Les 1er et 2 décembre prochains, vous serez à Madrid au Sommet européen sur la santé numérique, une rencontre organisée par l’Université internationale de La Rioja (UNIR), l’Europe numérique et le Réseau collaboratif de sites de référence (RSCN). Il s’agit de l’un des événements les plus importants concernant les services sanitaires d’Europe et c’est la première fois qu’ils sont célébrés en Espagne.

«Les entreprises numériques doivent être au service des professionnels du secteur sanitaire pour pouvoir combiner l’accessibilité et la disponibilité des ressources avec la précision et l’efficacité des formations par vidéoconférence», a déclaré Rafael Puyol, président de l’UNIR lors de son intervention lors de la séance plénière d’inauguration.

L’UNIR, en tant qu’institution organisatrice, présente sa filière mondiale et sa solide présence en Espagne et en Amérique latine, où elle propose plus de 700 programmes de formation. Entre eux, on mentionne des titres d’innovateurs comme le diplôme semi-présentiel en activité physique et sportive — unique en Espagne — ou le diplôme en médecine dispensé au Guatemala, qui combinent la théorie en ligne avec les pratiques hospitalières.

Dans cette même ligne, Daniel Burgos, vice-recteur des projets internationaux de recherche de l’UNIR a déclaré que « l’innovation académique et technologique doit être l’un des principaux mécanismes pour offrir une formation alignée sur les demandes réelles de l’étudiant et de la société », en particulier dans un contexte dans lequel les les technologies appliquées à la santé évoluent rapidement.

Enquête, formation et transfert

Ce cumbre européen est inscrit dans le projet NET4DHE (« Réseau pour l’excellence en santé numérique »), financé par le programme EU4Health de la Commission européenne, dont l’objectif est de renforcer l’écosystème européen de transformation numérique en santé.

L’Espagne a accueilli cet événement dans un moment clé, où le marché européen de la santé numérique a rapporté 109 600 millions d’euros en 2024 et estimait qu’il atteindrait 272 500 millions en 2033. Au cours de ces deux jours, les experts ont abordé les problèmes sanitaires les plus urgents.
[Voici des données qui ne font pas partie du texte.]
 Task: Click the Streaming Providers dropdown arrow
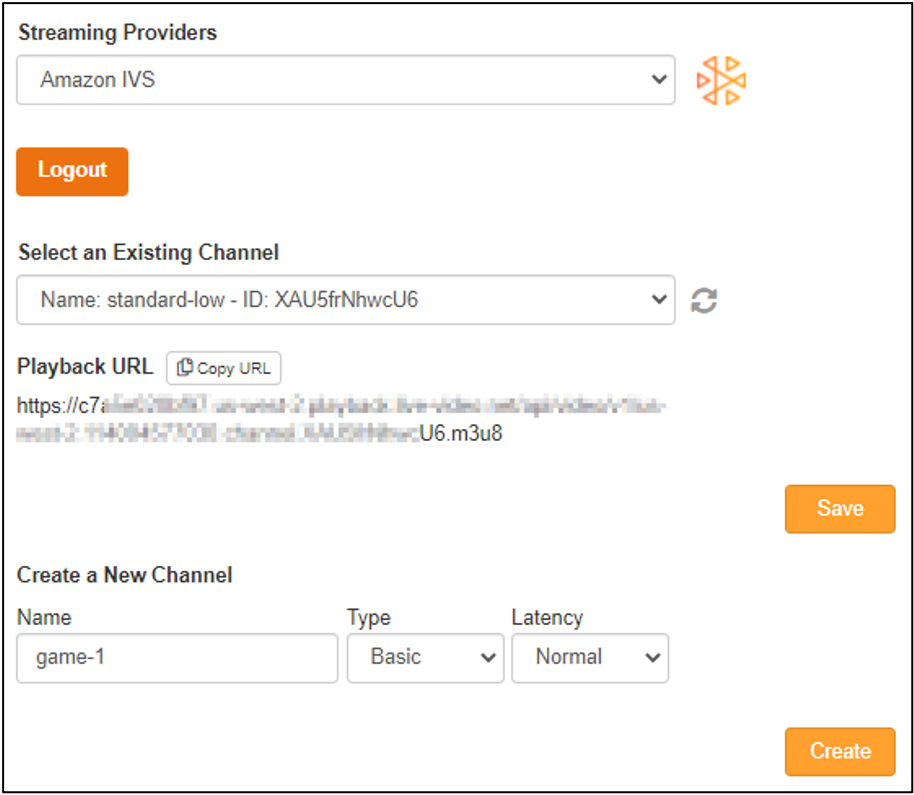pyautogui.click(x=659, y=80)
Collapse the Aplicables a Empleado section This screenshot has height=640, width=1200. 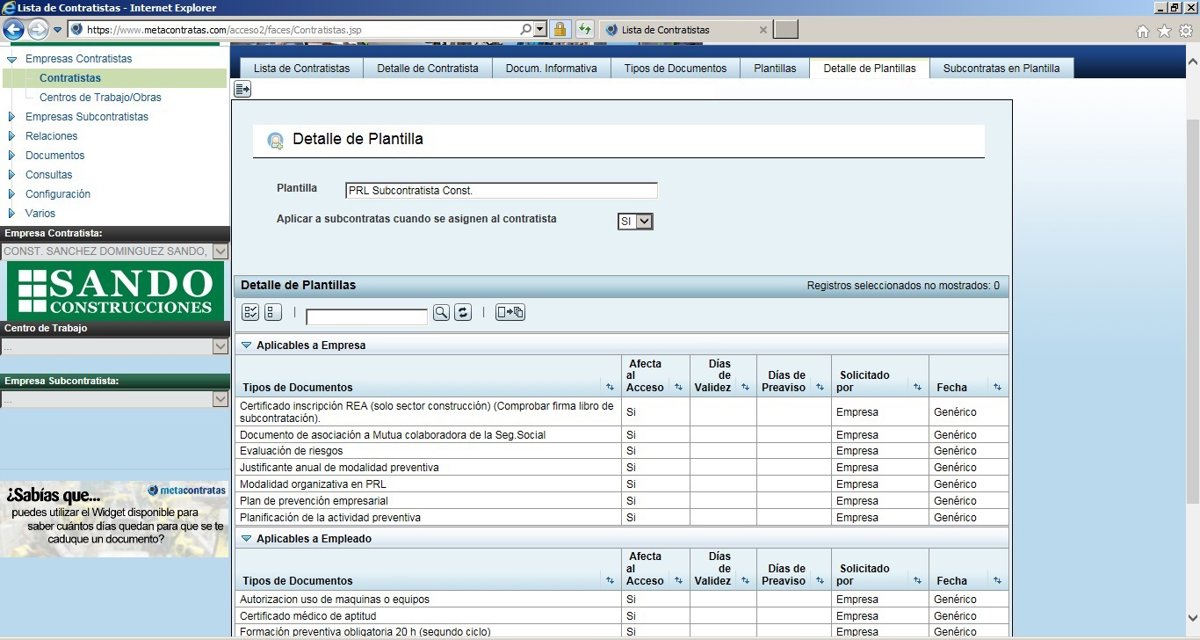point(246,538)
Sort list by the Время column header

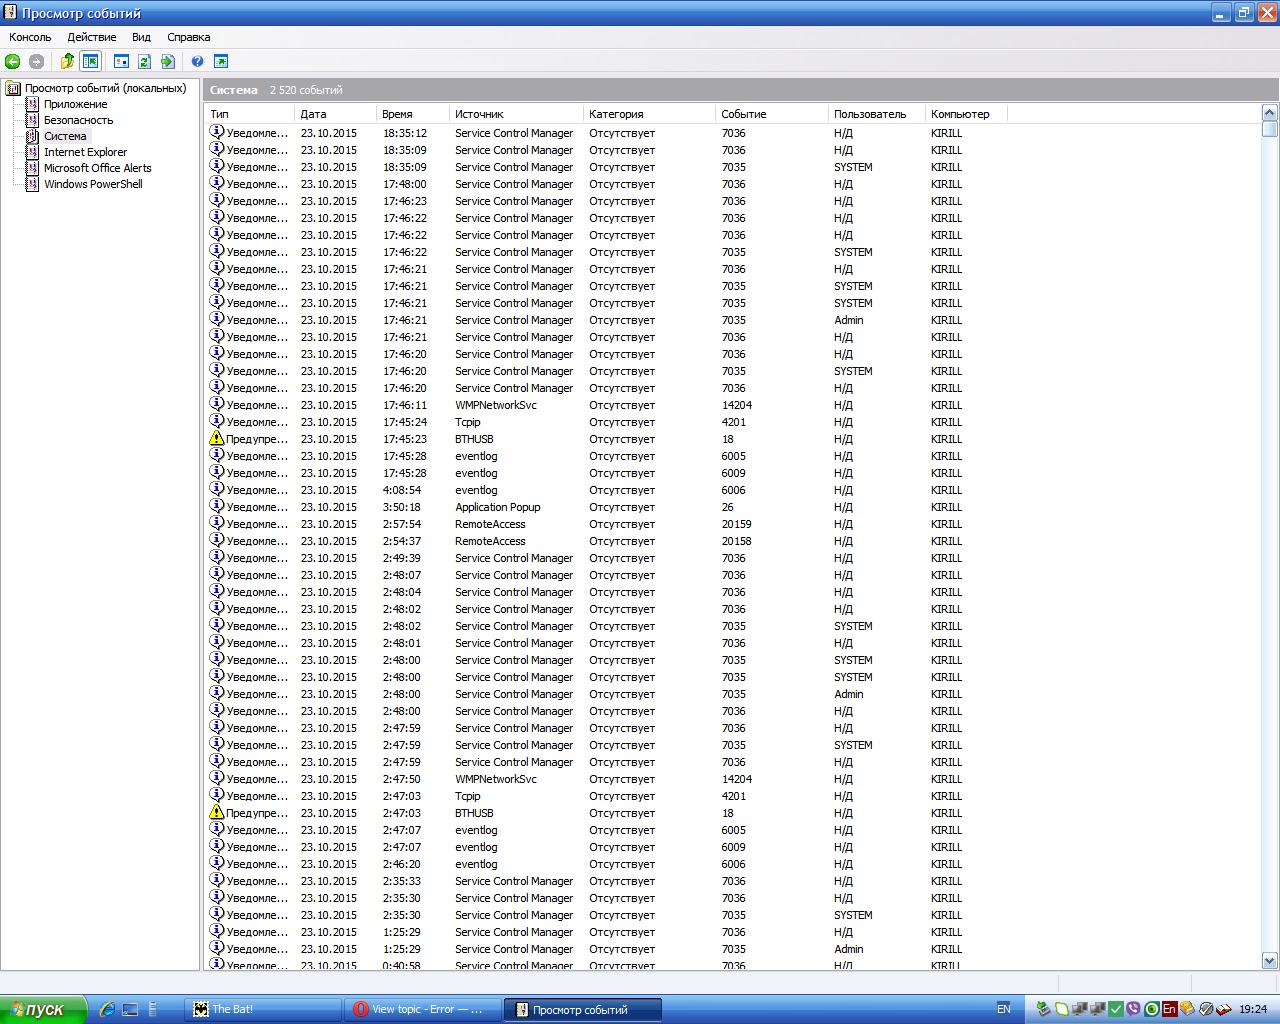pyautogui.click(x=397, y=114)
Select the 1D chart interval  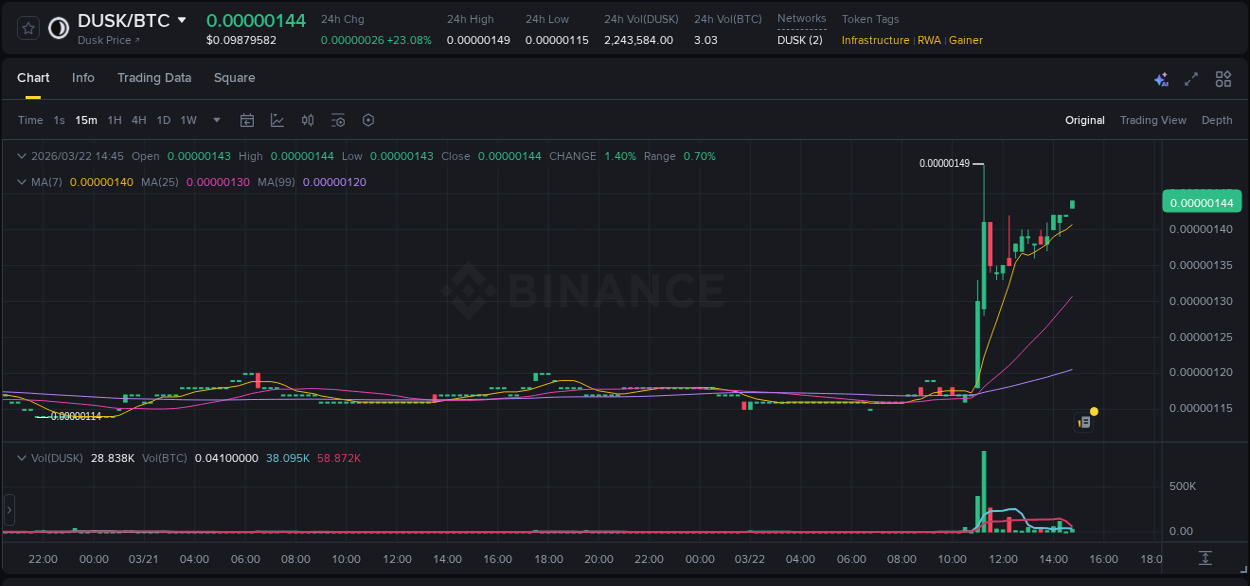[163, 120]
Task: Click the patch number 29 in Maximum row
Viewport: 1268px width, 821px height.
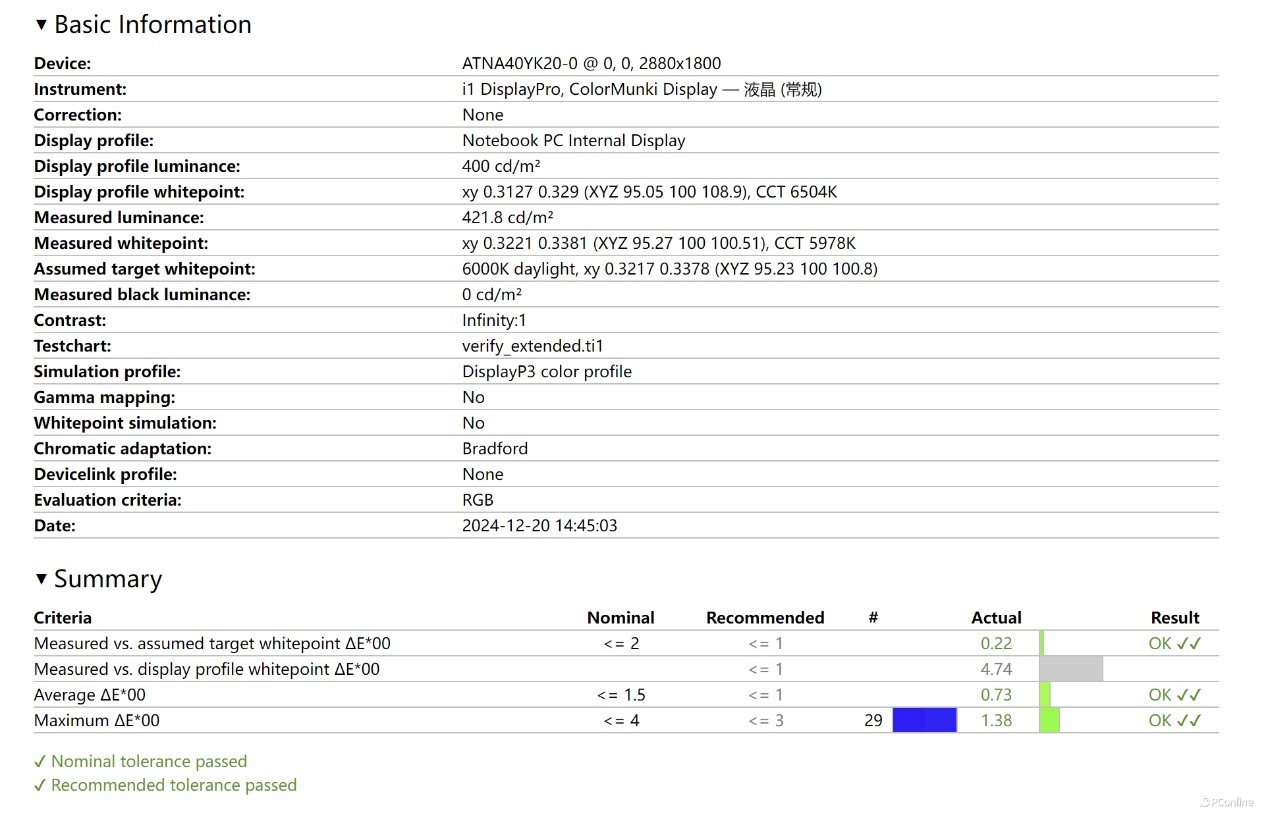Action: pos(873,720)
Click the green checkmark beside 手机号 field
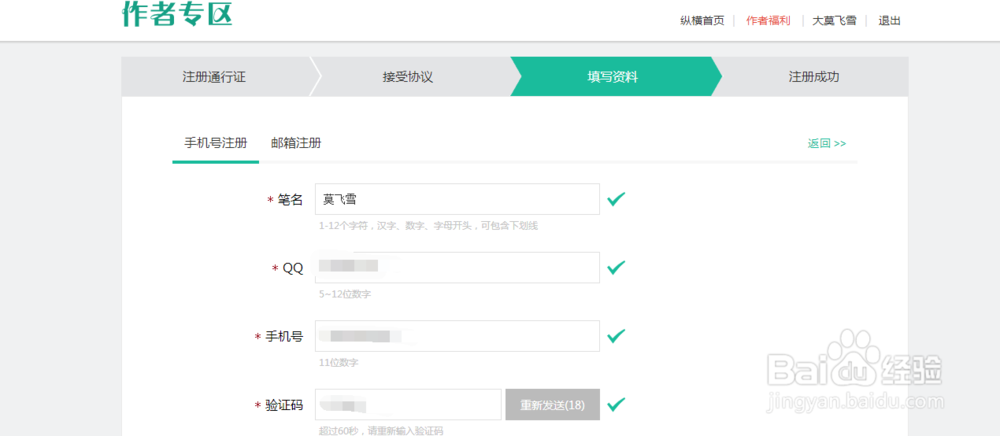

Celui qui se trouve en Europe encourage la collaboration et la coordination entre les États membres, les secteurs publics et privés, la société civile, les enquêteurs et les universitaires.

La recherche et le transfert des connaissances générées dans le milieu universitaire, ainsi que les réseaux et les projets qui surgissent de ces collaborations, peuvent générer des initiatives à haut impact et envergure, à partir des spin-offs et des développements technologiques qui ont des connaissances internationales pour des projets scientifiques de maire. chance.

Il y a plus de 2 100 startups/scale-ups dans la santé numérique en Espagne qui ont capté environ 114 millions d’euros dans 61 opérations au cours de l’année 2024, ce qui représente un grand dynamisme et un grand potentiel d’entreprise.

Selon les experts, cette connexion entre l’université et le métier d’entreprise leur permet d’anticiper les nécessités du marché et d’ajuster la formation aux profils professionnels émergents, en préparant les étudiants à se transformer en futurs spécialistes qui exigeront le secteur sanitaire dans les prochaines années.

Pendant toute la durée du séminaire, il s’agit de soulager la valeur d’un écosystème collaboratif capable d’accélérer le développement de solutions numériques et de travailler sur la première ligne d’action, en s’appuyant sur des techniciens, des enseignants, des travailleurs sociaux et d’autres profils du milieu sanitaire. Il s’agit également des projets visant à promouvoir l’innovation dans la pratique, à partir des processus administratifs et juridiques jusqu’à l’adoption réelle sur la terre.

Acteurs impliqués

Le personnel a contacté la participation des institutions publiques, afin que celles-ci s’engagent dans une démarche commune pour la santé numérique européenne. Entre les participants se rencontreront Miguel López Valverde, conseiller en numérisation de la Communauté de Madrid et Juan Fernando Muñoz Montalvo, secrétaire général de la santé numérique, information et innovation du système national de santé, ainsi que Ruth del Campo, directrice générale des données du ministère de la transformation numérique et de la fonction publique du gouvernement d’Espagne.

D’autres institutions privées telles que DKV ou la société pharmaceutique UCB participent également à l’entraînement sanitaire qui se prépare à la transformation numérique dans le domaine de la santé.

La citation a conclu avec un message orienté vers l’avenir, invitant les assistants à améliorer leur établissement à Madrid et réitérant l’importance de construire des ponts entre le monde universitaire, le secteur social et le marché pour consolider un modèle de santé numérique plus solide, humain et innovant. L’intelligence artificielle, l’accès aux données sanitaires et la formation sont des éléments clés pour la numérisation de la santé en Europe.